On the images I have here, it looks like it may serve the same function as R164 on the other side of the board (across the positive and negative speaker terminals). If they are the same, maybe you can read the other one. If it is connected directly across the +/- speaker wires, it should be much higher than 3 ohms.

Did you check the other bias pot? Many times people think that those pots make the amplifier produce more power so they turn them up.

If it's not the biasing, it's likely a defective driver. If you have a lighted magnifying glass, inspect all of the components near the channel that failed. For resistors, look for darkened areas. For the small transistors, look for cracks or bulges in the case of the transistor. This isn't exactly a high-tech way of troubleshooting but sometimes it works.

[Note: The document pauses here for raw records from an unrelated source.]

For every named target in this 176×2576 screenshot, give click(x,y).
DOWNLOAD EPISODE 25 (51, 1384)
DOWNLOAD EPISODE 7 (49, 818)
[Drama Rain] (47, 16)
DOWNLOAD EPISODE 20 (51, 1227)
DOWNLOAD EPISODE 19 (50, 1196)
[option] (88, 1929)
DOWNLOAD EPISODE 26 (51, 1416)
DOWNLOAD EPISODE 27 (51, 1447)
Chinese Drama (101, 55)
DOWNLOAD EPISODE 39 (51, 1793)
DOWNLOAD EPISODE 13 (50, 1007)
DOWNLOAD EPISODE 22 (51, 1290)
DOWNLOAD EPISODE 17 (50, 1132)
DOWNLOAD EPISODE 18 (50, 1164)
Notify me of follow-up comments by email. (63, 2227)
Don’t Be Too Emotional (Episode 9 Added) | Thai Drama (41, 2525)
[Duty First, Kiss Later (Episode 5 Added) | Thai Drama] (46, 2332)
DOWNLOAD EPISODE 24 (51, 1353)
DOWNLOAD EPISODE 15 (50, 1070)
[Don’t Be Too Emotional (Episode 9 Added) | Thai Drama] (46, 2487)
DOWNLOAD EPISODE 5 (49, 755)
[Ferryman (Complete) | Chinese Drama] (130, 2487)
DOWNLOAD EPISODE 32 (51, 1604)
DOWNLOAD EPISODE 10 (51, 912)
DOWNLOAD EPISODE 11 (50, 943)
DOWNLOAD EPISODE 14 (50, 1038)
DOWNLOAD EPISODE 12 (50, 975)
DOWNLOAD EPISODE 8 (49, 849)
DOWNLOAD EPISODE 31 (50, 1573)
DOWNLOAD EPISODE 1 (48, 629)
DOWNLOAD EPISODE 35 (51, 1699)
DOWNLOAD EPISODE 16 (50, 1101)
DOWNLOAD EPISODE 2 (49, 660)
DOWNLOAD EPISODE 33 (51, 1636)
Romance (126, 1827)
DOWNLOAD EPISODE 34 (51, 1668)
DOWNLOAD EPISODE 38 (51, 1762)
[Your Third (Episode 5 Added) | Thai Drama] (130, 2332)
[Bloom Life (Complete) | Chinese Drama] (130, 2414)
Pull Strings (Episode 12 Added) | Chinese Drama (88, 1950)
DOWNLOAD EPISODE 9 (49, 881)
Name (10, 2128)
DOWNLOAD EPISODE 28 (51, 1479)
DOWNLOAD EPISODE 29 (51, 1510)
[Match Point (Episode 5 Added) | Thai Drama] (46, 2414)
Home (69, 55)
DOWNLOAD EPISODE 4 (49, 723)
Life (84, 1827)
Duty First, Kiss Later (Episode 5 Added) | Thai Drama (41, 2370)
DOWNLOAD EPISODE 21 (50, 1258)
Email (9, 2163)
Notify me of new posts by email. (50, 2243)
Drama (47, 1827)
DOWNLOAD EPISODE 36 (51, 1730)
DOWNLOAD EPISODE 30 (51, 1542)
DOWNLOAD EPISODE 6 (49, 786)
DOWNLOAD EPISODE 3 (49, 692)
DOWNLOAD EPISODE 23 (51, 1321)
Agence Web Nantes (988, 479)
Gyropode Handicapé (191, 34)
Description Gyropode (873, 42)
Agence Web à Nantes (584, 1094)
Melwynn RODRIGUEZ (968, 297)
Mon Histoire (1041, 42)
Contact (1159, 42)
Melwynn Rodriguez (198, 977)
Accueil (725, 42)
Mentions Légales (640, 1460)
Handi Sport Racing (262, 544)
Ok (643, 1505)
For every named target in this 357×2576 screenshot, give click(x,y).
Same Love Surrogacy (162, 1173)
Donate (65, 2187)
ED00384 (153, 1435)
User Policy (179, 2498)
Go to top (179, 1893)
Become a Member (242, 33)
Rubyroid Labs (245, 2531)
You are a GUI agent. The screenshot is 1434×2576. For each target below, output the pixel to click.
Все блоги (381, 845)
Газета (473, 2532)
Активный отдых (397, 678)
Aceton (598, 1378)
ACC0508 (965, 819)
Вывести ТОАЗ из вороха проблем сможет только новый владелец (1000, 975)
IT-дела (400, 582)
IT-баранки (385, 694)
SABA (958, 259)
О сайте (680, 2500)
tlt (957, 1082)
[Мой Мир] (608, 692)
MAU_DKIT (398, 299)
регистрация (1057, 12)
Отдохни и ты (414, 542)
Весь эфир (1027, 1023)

If you didn't find any shorted drivers, you're going to have to look for open transistors. Most of the transistors have a pin configuration of Emitter-Base-Collector (A06, A56, W92, A42). Look up the datasheets for any others. For the NPN transistors (A06, A42), place the red lead on the center pin. You should read no more than 0.7v on diode check when you touch the black lead to the other pins of the transistor. For the PNP transistors (W92, A56), the black lead goes on the center pin. Again, you should read no more than 0.7v on diode check when you touch the other meter lead to the other pins of that transistor.